Admin Guide
The Command Center for Human-in-the-Loop intervention. Learn how to review, approve, and correct AI behaviors.
The Triage Dashboard
Admins access a secure dashboard that aggregates all flagged interactions from across the platform. The dashboard is prioritized by Severity.
- Critical (Red): Immediate threats, self-harm, or severe injection attacks.
- High (Orange): Strong hallucinations or PII leaks.
- Medium (Yellow): Ambiguous medical advice or moderate policy violations.
Intervention Workflow
When you select a flaged item, you enter the Review Mode. Here you see the user's original query and the AI's blocked response.
Available Actions
1. Approve (False Positive)
Use this if the system incorrect flagged a safe message.
Action: The message is unblocked and instantly displayed to the user.
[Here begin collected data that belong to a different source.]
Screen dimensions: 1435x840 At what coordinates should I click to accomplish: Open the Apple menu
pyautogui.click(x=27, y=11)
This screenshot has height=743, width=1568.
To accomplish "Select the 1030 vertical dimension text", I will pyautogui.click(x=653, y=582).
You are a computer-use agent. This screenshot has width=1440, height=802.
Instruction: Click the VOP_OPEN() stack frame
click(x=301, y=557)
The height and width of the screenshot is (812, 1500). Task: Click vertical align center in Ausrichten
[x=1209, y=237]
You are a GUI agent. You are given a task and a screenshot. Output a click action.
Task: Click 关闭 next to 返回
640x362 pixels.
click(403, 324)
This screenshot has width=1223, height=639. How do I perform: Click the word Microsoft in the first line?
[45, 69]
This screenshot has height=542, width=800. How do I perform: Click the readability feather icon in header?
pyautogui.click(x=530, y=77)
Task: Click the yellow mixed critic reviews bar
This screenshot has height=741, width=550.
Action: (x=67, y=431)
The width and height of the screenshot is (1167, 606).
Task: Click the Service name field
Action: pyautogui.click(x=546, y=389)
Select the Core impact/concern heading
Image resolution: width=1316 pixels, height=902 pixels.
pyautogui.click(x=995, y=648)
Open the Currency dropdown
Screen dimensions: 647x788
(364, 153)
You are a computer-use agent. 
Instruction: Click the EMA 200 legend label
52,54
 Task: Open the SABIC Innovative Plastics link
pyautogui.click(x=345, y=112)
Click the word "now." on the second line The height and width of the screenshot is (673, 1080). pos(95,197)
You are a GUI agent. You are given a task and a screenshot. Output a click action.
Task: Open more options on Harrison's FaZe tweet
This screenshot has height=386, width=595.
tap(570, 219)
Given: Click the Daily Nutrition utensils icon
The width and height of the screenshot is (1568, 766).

The system logs this as a safe pattern.
2. Confirm Block
Use this if the violation was correctly identified.
Action: The user is notified that the content remains blocked. The user may be suspended if repeated.
3. Specialist Correction
The Core HITL Feature. Use this to rewrite the AI's response manually.
Action: Your written response replaces the blocked AI message. The user sees the corrected answer, and this pair (Query + Corrected Response) is saved for fine-tuning.
Anomaly Logs
Every decision you make is recorded in the Anomaly Log. This dataset becomes the ground truth for training future iterations of the Llama 3.1 guardrail model, creating a continuous improvement loop.